The Lower House has passed the bill to remove abortion from the Tasmanian criminal code and it is now before the Upper House.

The final major proposed change to abortion in Australia is a bill currently before the federal government. This bill seeks to prohibit the use of Medicare funding for abortion carried out for purposes of sex selection. The rationale behind the referral of the bill is concern that while evidence shows the termination of large numbers of pregnancies in countries such as China and India due to families preferring boy children, this practice must be prohibited in Australia. WHW made a submission challenging this assumption to a Senate Inquiry on the bill in support of our sister organisation, Women’s Health Victoria. While we oppose sex selective abortion due to the deeply entrenched gender inequality it reflects, we do not believe that placing restrictions on women’s access to abortion is the most appropriate way of redressing such inequality. The efforts of countries that have tried to prohibit sex-selective abortions have been unsuccessful.

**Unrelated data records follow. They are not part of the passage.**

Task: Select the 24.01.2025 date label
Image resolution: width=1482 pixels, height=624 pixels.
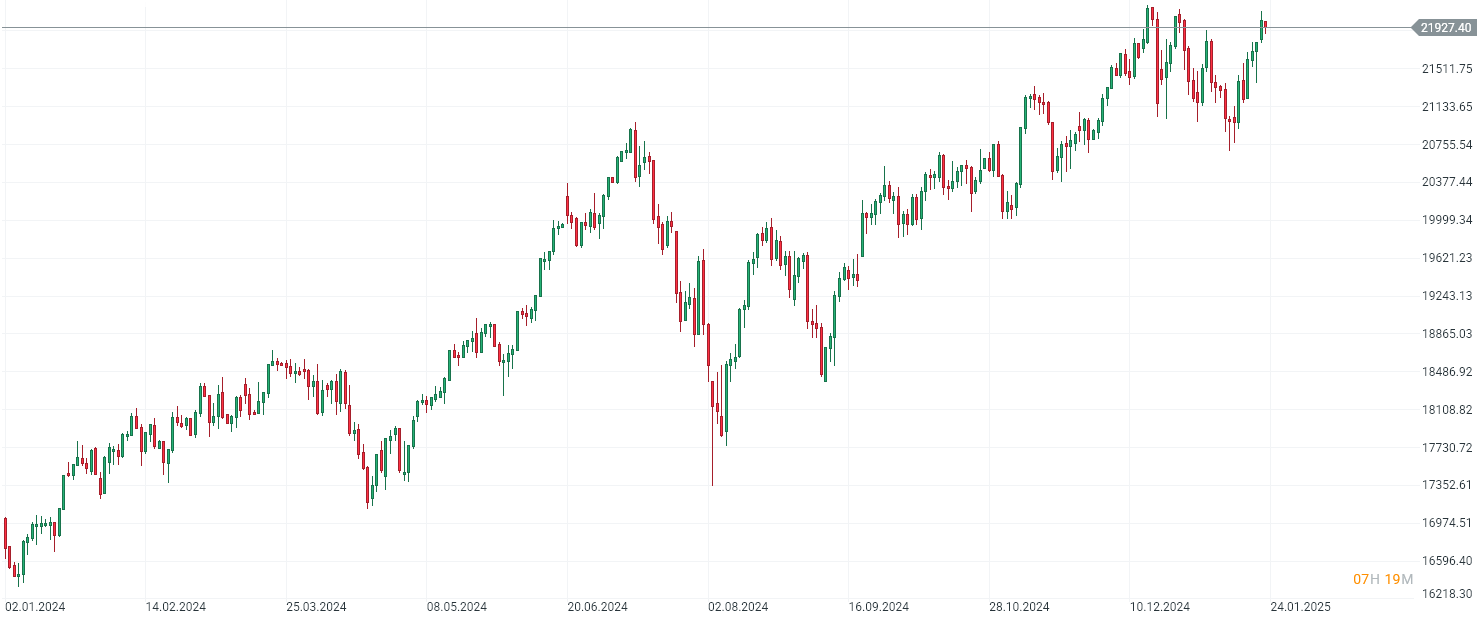Action: coord(1300,607)
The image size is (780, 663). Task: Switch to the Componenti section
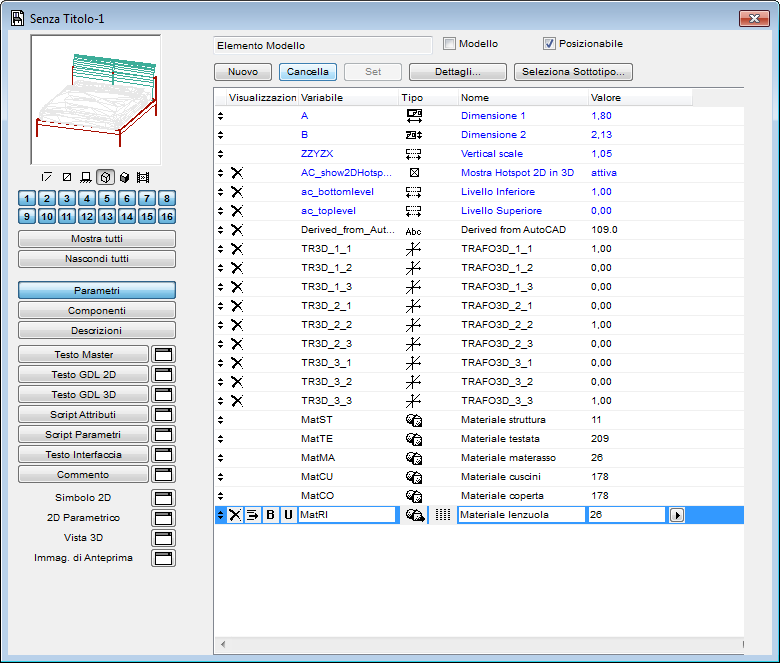(97, 310)
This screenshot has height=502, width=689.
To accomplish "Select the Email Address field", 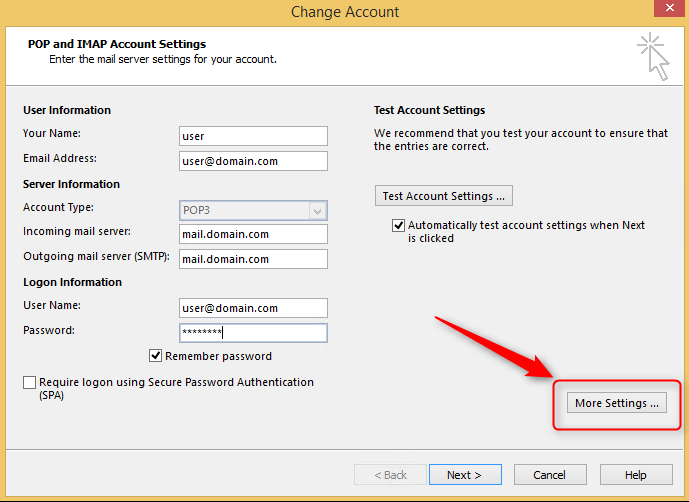I will [253, 161].
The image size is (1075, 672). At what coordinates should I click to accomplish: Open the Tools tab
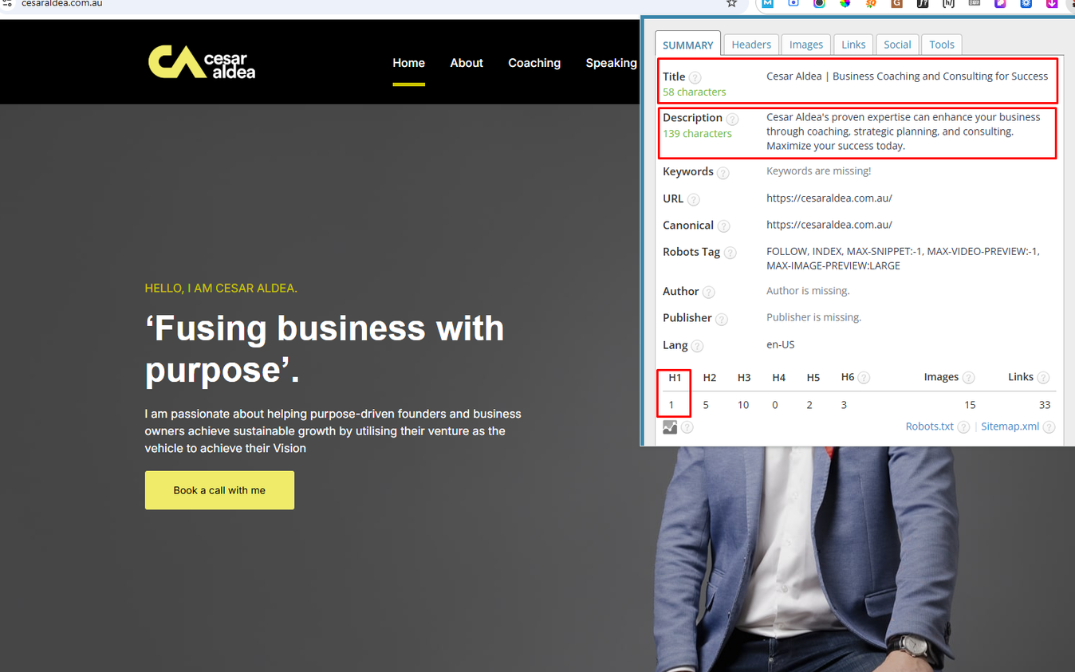tap(941, 44)
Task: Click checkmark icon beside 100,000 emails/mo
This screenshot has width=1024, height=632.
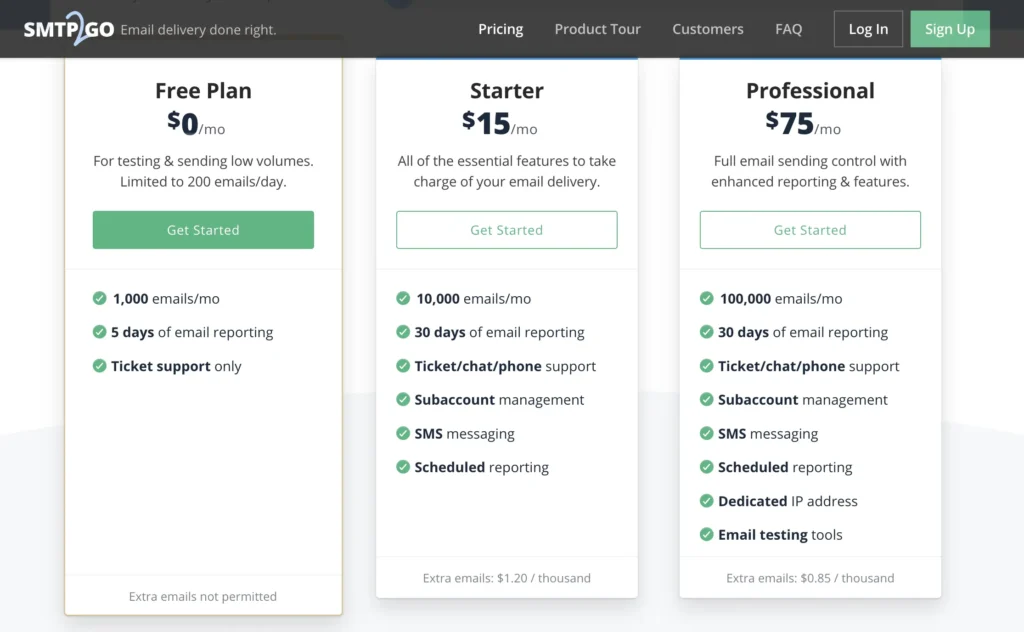Action: point(707,298)
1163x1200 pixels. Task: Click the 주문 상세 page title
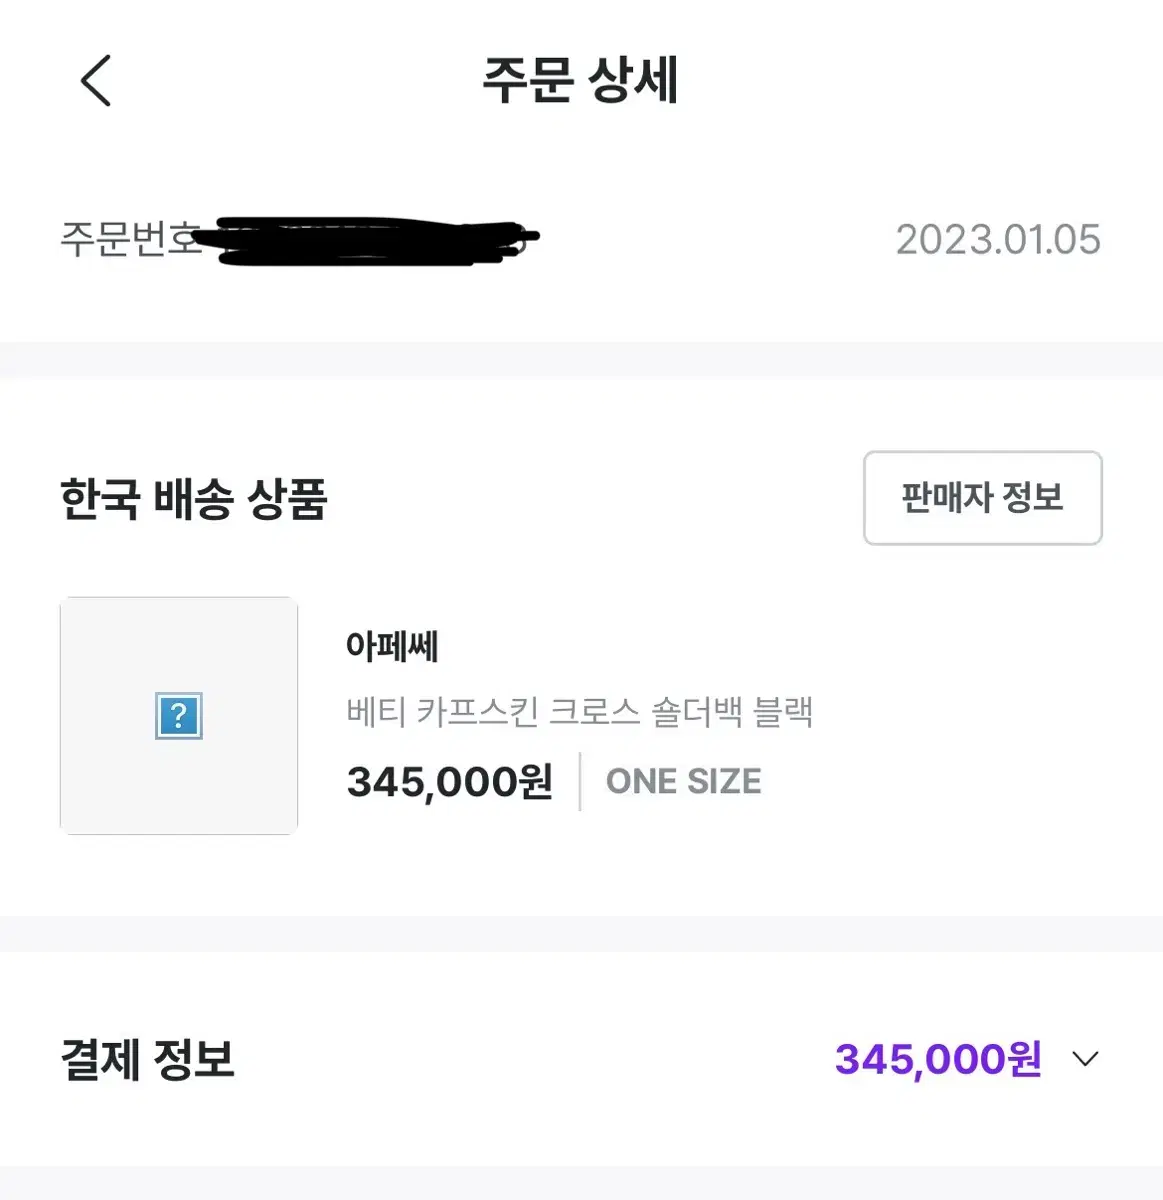point(581,81)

Given the nature of this problem, if implemented in Australia there is potential to discriminate against certain groups of women. Above all, there is no comprehensive evidence to suggest that sex selective abortion is even occurring in Australia, or that Medicare is used to fund such procedures. Australia’s ratio of male to female births is entirely normal.

We believe that restricting abortion services for purposes of sex selection has the potential to compromise women’s access to abortion, which is a vital health service for women in Australia and an important sexual and reproductive health right.

While some of the changes outlined above show positive steps along the road to women in Australia exercising their reproductive rights and choice, there are also signs that women’s ability to control their own bodies remains under threat. WHW have long advocated that the Victorian government develop a sexual and reproductive health strategy. Under such a strategy, we would like a strong commitment to the promotion and protection of women’s sexual and reproductive rights through legislation and public policy.